The report offers the clearest picture yet of how dry conditions threaten to cut into farm income. The production forecasts were based on conditions as of Aug. 1, coming before this week's blast of triple-digit temperatures across much of Kentucky.

Western and eastern Kentucky are in severe drought, while central and bluegrass sections are in moderate drought, according to the latest Palmer Drought Index.

Even before the dry spring and summer, Kentucky agriculture was hurt by a spring freeze that inflicted considerable damage.

The NASS report forecast corn production for grain at 160.8 million bushels in Kentucky, up 6 percent from last year despite projected lower yields this fall.

Yield is estimated at 120 bushels per acre, down 26 bushels from the 2006 crop, the report said. It predicted that 1.34 million acres of corn will be harvested for grain, up 300,000 acres from last year. This year's total corn acreage harvested for grain is shaping up as the largest in Kentucky in 21 years, it said.

Kentucky's soybean production is forecast at 43.3 million bushels, down 28 percent from the record high 2006 crop, the report said. This year's smaller crop is due to lower yield and a drop in production. Harvested soybean acreage of 1.14 million acres is down 230,000 acres from last year's large production.

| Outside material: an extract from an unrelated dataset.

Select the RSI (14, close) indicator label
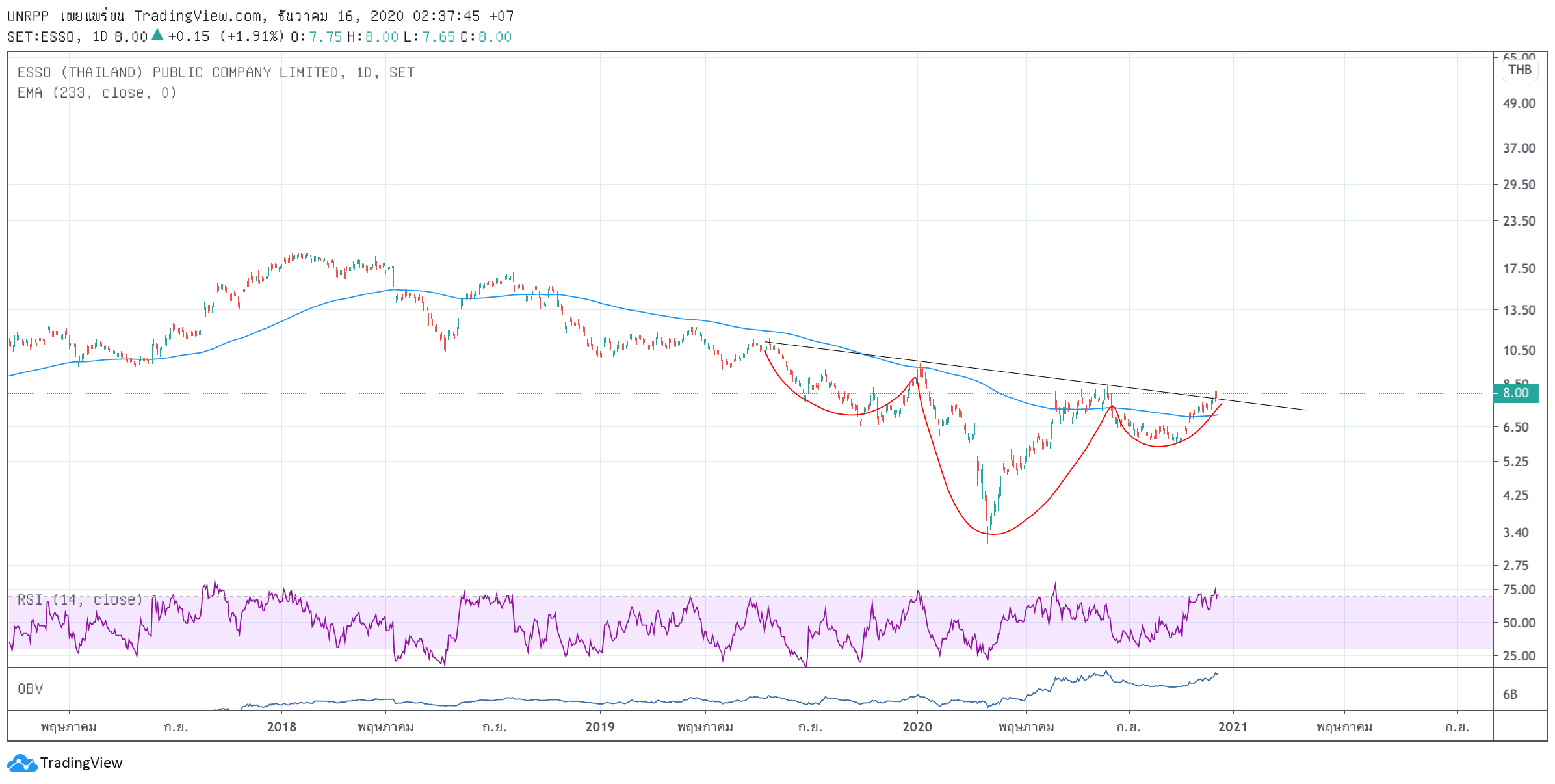click(x=80, y=599)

Soybean yield is projected at 38 bushels per acre, down 6 bushels from a year ago. The report said rains are needed as the crop goes through crucial development.

Meanwhile, alfalfa hay production is forecast at 540,000 tons, down 48 percent from last year. Per-acre yield was off sharply from a year ago.

The report said the early April freeze severely limited first cuttings in most fields. Dry conditions that followed have limited regrowth, it said.

Other hay production is estimated at 4.40 million tons, down 17 percent from last year. Because of dry conditions, many farmers are cutting their pastures to supplement smaller hay stocks, the report said.

Burley tobacco production in Kentucky is forecast at 154 million pounds, up slightly from a year ago. Yield is estimated at 2,000 pounds per acre, down 100 pounds an acre from last year. The report predicted that 77,000 acres of burley will be harvested, up 4,000 acres from last year.

Dry conditions in spring and early summer limited tobacco growth, but recent showers have helped growth, the report said. Recent hot, dry conditions may limit additional growth as harvest approaches, it said.

Disease damage to burley tobacco has been minimal, it said.